Initially, I got the coding length for each Gene like below:
library(GenomicFeatures)
gtf_txdb <- makeTxDbFromGFF("gencode.v27.annotation.gtf")
# then collect the exons per gene id
exons.list.per.gene <- exonsBy(gtf_txdb,by="gene")
# then for each gene, reduce all the exons to a set of non overlapping exons, calculate their lengths (widths) and sum then
exonic.gene.sizes <- sum(width(reduce(exons.list.per.gene)))
exonic.gene.sizes <- as.data.frame(sum(width(reduce(exons.list.per.gene))))
Now, I have two data frames like data
is with raw counts and other data2
with gene name and Coding_Length
tpm <- function(counts, lengths) {
rate <- counts / lengths
rate / sum(rate, na.rm = TRUE) * 1e6
}
final_tpm <- apply(data, 2, function(x) tpm(x, data2$Coding_Length))
final_tpm
using the function for some of the genes:
gene tpm
RPSAP8 3.79
AL645608.8 4.14
RNF223 1.38
And I also used other function like below on dataframe df
which have two columns raw counts
and effLength
calculated from Coding_Length
df$effLength <- df$Coding_Length - 203.7 + 1
countToTpm <- function(counts, effLen)
{
rate <- log(counts) - log(effLen)
denom <- log(sum(exp(rate)))
exp(rate - denom + log(1e6))
}
df$tpm <- with(df, countToTpm(counts, effLength))
With the above way the output of few genes is like below:
gene_name tpm
RPSAP8 1.57
AL645608.8 1.46
RNF223 0.496
Along with the above way, I also used kallisto
to get tpm
. And when I compared both results, they doesn't match and not even close.
target_id length eff_length est_counts tpm
RPSAP8 889 747.358 4.10538 0.0635304
AL645608.8 2086 1944.36 116 0.689984
RNF223 1902 1760.36 50.0024 0.328508
I actually have 300 samples for which I have raw counts
. I wanted to convert them to tpm
and using the above functions but they give different results compared to tpm from kallisto.
Which of these functions is to be used for conversion of counts to tpm? Why they don't match to kallisto tpm?
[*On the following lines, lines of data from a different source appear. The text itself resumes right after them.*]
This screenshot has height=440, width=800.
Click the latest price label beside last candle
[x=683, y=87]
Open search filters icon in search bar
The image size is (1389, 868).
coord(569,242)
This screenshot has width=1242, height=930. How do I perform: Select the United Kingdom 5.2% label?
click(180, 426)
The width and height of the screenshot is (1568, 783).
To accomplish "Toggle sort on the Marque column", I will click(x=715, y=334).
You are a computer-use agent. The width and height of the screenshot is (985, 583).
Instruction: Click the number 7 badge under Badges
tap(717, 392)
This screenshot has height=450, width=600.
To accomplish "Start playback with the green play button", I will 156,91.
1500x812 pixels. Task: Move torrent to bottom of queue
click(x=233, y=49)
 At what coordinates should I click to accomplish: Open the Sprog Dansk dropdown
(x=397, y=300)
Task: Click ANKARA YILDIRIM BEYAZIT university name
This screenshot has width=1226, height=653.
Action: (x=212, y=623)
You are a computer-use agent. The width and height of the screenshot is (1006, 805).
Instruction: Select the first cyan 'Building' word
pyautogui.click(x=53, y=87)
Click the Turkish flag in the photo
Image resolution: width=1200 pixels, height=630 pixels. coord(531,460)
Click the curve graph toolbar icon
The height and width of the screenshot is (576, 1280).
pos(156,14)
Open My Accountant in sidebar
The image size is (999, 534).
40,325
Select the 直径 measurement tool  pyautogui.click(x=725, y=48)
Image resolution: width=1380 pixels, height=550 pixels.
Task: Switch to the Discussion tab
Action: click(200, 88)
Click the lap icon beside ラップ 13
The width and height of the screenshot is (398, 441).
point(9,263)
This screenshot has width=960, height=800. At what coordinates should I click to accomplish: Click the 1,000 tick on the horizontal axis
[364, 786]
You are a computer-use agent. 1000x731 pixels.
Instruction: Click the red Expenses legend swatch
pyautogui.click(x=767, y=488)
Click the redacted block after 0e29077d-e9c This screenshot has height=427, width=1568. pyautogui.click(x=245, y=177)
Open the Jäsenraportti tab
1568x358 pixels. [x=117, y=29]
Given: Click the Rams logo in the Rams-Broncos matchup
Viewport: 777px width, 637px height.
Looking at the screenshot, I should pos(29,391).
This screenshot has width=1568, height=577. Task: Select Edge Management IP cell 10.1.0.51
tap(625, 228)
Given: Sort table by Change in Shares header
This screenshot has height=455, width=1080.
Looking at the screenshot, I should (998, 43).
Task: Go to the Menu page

When compared to TPMs estimated from featureCounts output, the TPM from kallisto should be more correct. As for the reason why, see the answer from Michael Love for the question DESeq2: Is it possible to convert read counts to expression values via TPM and return these values?
I didn't check your functions that calculate TPM, but at least one of them is wrong: if they are using the same input data, and calculating the same value, they should yield the same result. Did you sanity check your TPMs? For example, to they sum to one million?
If you check the functions, for one of the function only
Coding_length
is used and for other functioneffLength
which is calculated fromCoding_Length
is used. And yes, I did the sanity check, the results from both functions givesum to one million
. Among the two functions I used one is suggested by Michael Love. Please check it.And Yes, I can understand that kallisto tpm is better, But I have the raw counts and instead of running kallisto again on all 300 samples, I wanted to convert raw counts to tpm.
kallisto (or Salmon) would run these 300 samples really quickly, so if consider important get better estimates of TPM, you should run them.
What is the reasoning behind this effective length? As you are not using the same gene length in both calculation, the TPMs will differ.
I saw the effective length thing here A review of RNA-Seq expression units. Yes I feel like running kallisto now. One last question. Once I get the transcripts with tpm, can I sum the tpm of transcripts from same gene to make it gene level transcripts?